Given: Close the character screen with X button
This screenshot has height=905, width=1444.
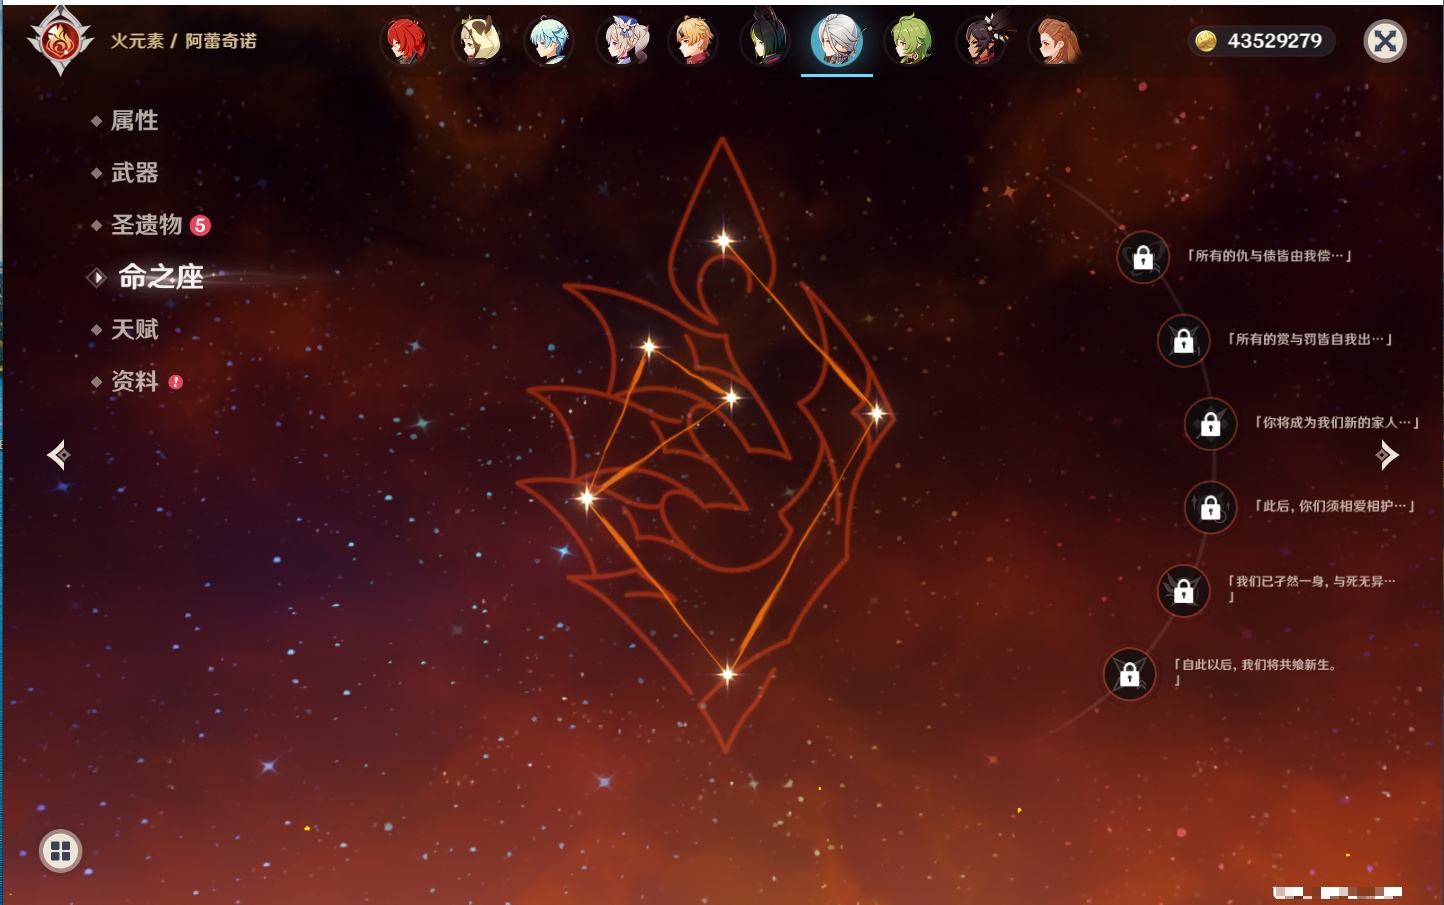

______

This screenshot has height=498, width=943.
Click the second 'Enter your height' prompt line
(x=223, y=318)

______

• _Prompt_:
Look through the entries above; copy every line holding the string "width".

• _Exercise output_:
This screenshot has height=905, width=1444.
This screenshot has height=498, width=943.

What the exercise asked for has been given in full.